The classic glob -> grep -> read flow is flexible, but it pushes planning,
branching, and synthesis work onto the model. That is exactly where less-SOTA models
become inconsistent. Discover shifts that work into the tool.
| Step | Legacy chain | Discover flow |
|---|---|---|
| Query interpretation | Model invents patterns, retries search terms, decides file scopes | Tool extracts terms and expands concepts with a fixed internal pipeline |
| Retrieval | Multiple calls and manual narrowing across raw outputs | Single call with bounded candidate collection and scoring |
| Context handoff | Raw text from different tools, mixed granularity | One typed report: clusters, symbols, roles, excerpts |
| Weaker model behavior | Higher variance: more branch points and interpretation burden | More deterministic: fewer branches, clearer next target |
flowchart TD
A[Natural Language Query] --> B[Generate initial glob patterns + related terms]
B --> C[Glob aggressively 3x to build prospect list]
C --> D[Add all prospects to Queue]
subgraph Iterative Processing
E{Queue empty?} -->|No| F[Take next prospect]
F --> G[Read first 200 lines]
G --> H{Relevant based on current context?}
H -->|Yes| I[Extract structured info + Update ontological map]
I --> J[Discover new related files + Add them to Queue]
J --> E
H -->|No| K{Maybe later?}
K -->|Yes, requeue| L[Push back to Queue with lower priority]
L --> E
K -->|No, discard| M[Discard prospect]
M --> E
end
E -->|Yes| N[Consolidate ontological map]
N --> O[Generate concise typed report for main agent]
O --> P[Render Mermaid chart of ontology]
This is the core steering advantage: custom tools remove planning entropy.

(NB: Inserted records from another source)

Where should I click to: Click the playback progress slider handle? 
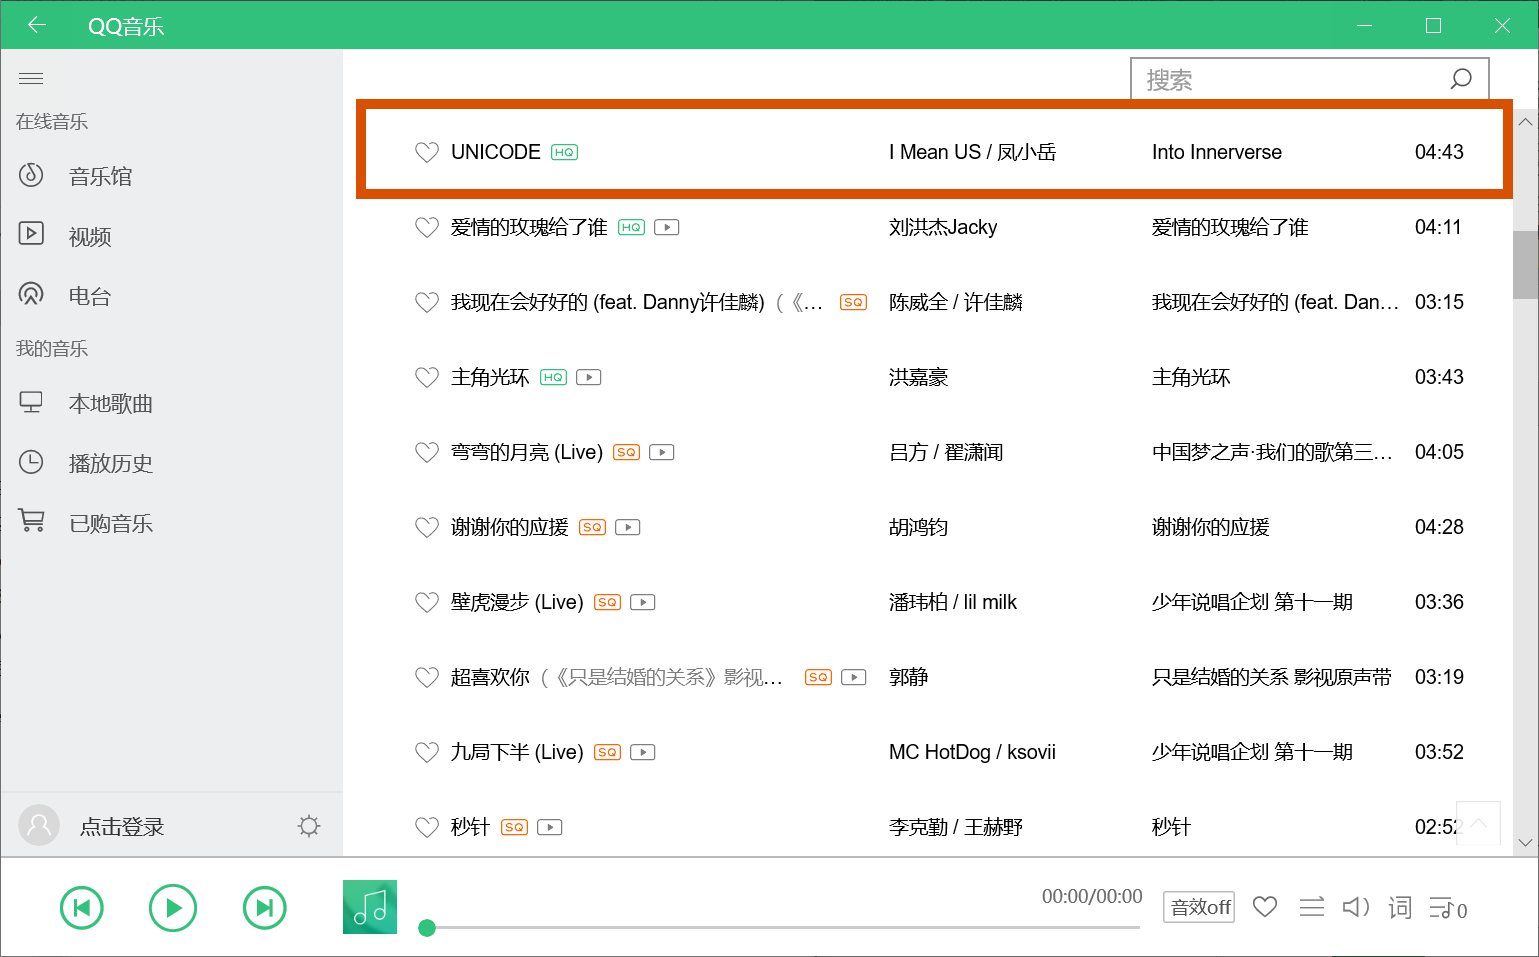coord(427,928)
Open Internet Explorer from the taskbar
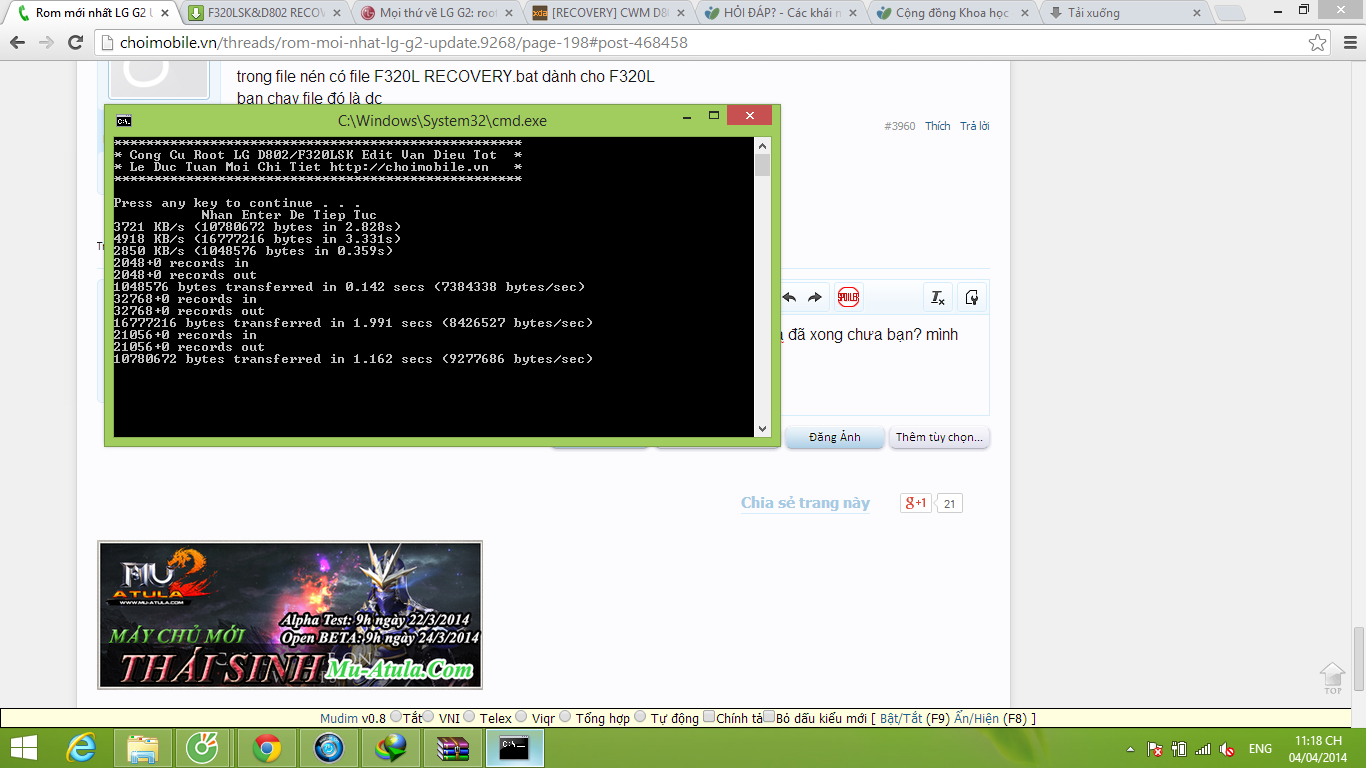Screen dimensions: 1366x768 click(81, 748)
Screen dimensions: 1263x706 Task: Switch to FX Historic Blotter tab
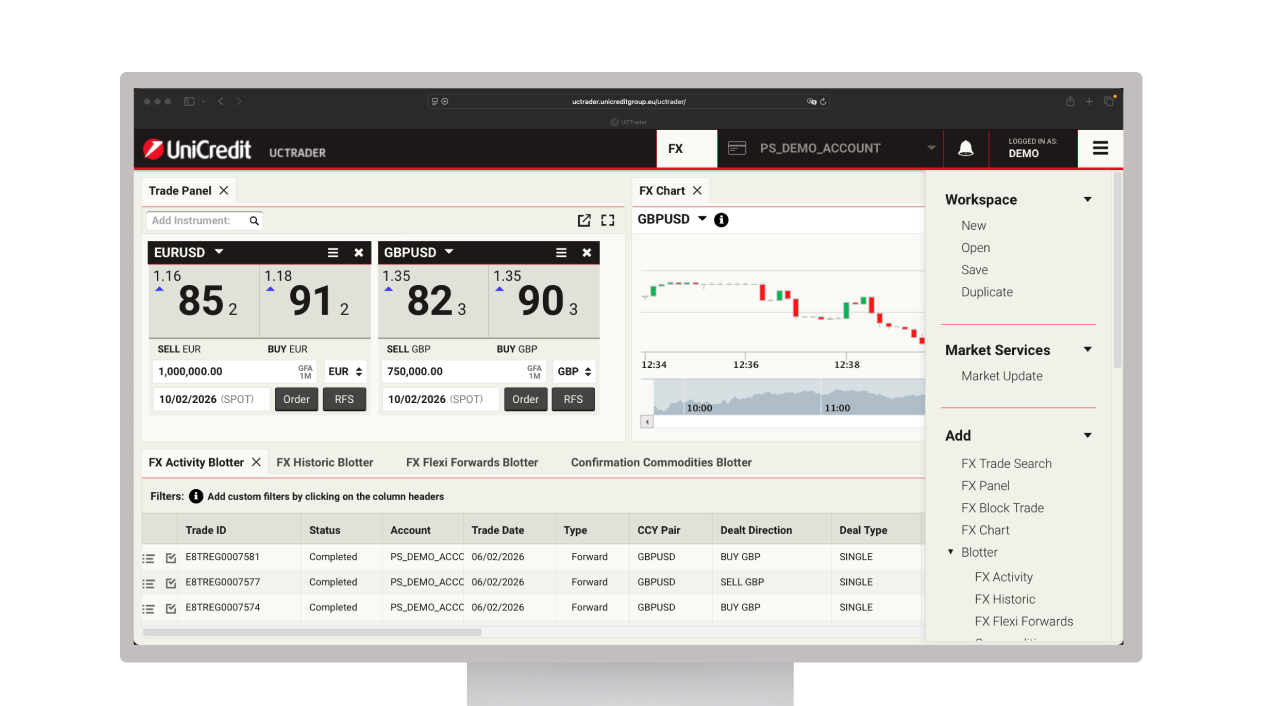325,462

Less-smart models no longer need to invent a search strategy mid-flight; they execute a deterministic loop and act on a single high-signal report.
Saved baseline run from tests/benchmarks/bench_discover.py after the benchmark rewrite.
| Mode | Latency | Calls | Tokens | File Recall | Symbol Recall | Actionable |
|---|---|---|---|---|---|---|
| Cold | 2587 ms vs 2811 | 1.0 vs 6.0 | 3063 vs 12858 | 0.67 vs 0.46 | 0.50 vs 0.29 | 0.67 vs 0.50 |
| Warm | 2597 ms vs 2832 | 1.0 vs 6.0 | 3063 vs 12984 | 0.67 vs 0.40 | 0.50 vs 0.31 | 0.67 vs 0.42 |
Frontier models can brute-force noisy tool logs better than mid-tier models. Less-SOTA models are more sensitive to branchy search plans, noisy outputs, and ranking ambiguity. Custom tools narrow that gap by packaging retrieval into a higher-level primitive.
| Failure mode (weaker model) | Custom tool mitigation |
|---|---|
| Loses thread across 3–6 tool calls | Single-call report with summary + clusters + symbols |
| Wastes tokens on irrelevant raw output | Bounded report size and relevance filtering |
| Picks wrong file from weak ranking signals | Role labeling, symbol extraction, relevance tiers |
| Higher variance in planning quality | Stable output shape per query |
The practical strategy is not “make the model smarter” first. It is “make the interface to code search less lossy” first.